- _Task to carry out_: Start the output with the opening line of the listing below and continue, reproducing each line exactly, up to and including the line that contains "Click the divider".

- _Input data_:
# # # # # # #

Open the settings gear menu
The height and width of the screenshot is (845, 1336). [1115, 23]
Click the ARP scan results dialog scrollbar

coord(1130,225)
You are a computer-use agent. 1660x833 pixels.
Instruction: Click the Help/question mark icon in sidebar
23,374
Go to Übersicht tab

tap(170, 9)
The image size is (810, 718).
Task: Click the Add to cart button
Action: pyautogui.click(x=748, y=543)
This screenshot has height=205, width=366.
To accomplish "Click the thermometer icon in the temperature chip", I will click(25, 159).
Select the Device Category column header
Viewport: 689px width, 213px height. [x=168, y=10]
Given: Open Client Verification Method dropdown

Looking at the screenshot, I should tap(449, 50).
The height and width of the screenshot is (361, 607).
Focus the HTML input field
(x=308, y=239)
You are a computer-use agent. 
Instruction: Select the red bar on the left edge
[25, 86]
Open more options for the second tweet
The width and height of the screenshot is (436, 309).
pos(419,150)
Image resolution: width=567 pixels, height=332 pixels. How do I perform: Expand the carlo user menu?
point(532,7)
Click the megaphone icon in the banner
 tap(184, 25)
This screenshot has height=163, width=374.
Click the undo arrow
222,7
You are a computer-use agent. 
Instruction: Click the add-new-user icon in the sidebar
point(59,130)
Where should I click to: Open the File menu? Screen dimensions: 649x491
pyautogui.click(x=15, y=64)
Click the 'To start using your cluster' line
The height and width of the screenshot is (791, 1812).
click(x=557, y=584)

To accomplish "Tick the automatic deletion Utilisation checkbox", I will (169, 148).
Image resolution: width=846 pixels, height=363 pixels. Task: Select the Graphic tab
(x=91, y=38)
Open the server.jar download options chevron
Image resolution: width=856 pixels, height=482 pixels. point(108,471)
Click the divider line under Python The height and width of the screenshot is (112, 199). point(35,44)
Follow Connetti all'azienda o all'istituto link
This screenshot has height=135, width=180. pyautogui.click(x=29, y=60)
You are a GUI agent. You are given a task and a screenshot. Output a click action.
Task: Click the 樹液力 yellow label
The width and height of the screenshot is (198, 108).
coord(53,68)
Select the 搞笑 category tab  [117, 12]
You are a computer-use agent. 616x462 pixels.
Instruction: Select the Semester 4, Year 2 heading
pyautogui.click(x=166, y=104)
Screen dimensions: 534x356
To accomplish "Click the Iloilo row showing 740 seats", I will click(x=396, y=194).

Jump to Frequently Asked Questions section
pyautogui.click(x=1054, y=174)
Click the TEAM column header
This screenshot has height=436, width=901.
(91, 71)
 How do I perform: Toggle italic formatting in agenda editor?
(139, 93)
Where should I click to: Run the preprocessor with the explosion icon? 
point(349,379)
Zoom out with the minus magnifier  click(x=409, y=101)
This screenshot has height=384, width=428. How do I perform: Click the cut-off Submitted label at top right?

# # # # # # #

- _Answer box_:
Open the settings gear menu
The height and width of the screenshot is (845, 1336). [1115, 23]
Click the ARP scan results dialog scrollbar

coord(1130,225)
You are a computer-use agent. 1660x833 pixels.
Instruction: Click the Help/question mark icon in sidebar
23,374
Go to Übersicht tab

tap(170, 9)
The image size is (810, 718).
Task: Click the Add to cart button
Action: pyautogui.click(x=748, y=543)
This screenshot has height=205, width=366.
To accomplish "Click the thermometer icon in the temperature chip", I will click(25, 159).
Select the Device Category column header
Viewport: 689px width, 213px height. [x=168, y=10]
Given: Open Client Verification Method dropdown

Looking at the screenshot, I should tap(449, 50).
The height and width of the screenshot is (361, 607).
Focus the HTML input field
(x=308, y=239)
You are a computer-use agent. 
Instruction: Select the red bar on the left edge
[25, 86]
Open more options for the second tweet
The width and height of the screenshot is (436, 309).
pos(419,150)
Image resolution: width=567 pixels, height=332 pixels. How do I perform: Expand the carlo user menu?
point(532,7)
Click the megaphone icon in the banner
 tap(184, 25)
This screenshot has height=163, width=374.
Click the undo arrow
222,7
You are a computer-use agent. 
Instruction: Click the add-new-user icon in the sidebar
point(59,130)
Where should I click to: Open the File menu? Screen dimensions: 649x491
pyautogui.click(x=15, y=64)
Click the 'To start using your cluster' line
The height and width of the screenshot is (791, 1812).
click(x=557, y=584)

To accomplish "Tick the automatic deletion Utilisation checkbox", I will (169, 148).
Image resolution: width=846 pixels, height=363 pixels. Task: Select the Graphic tab
(x=91, y=38)
Open the server.jar download options chevron
Image resolution: width=856 pixels, height=482 pixels. point(108,471)
Click the divider line under Python The height and width of the screenshot is (112, 199). point(35,44)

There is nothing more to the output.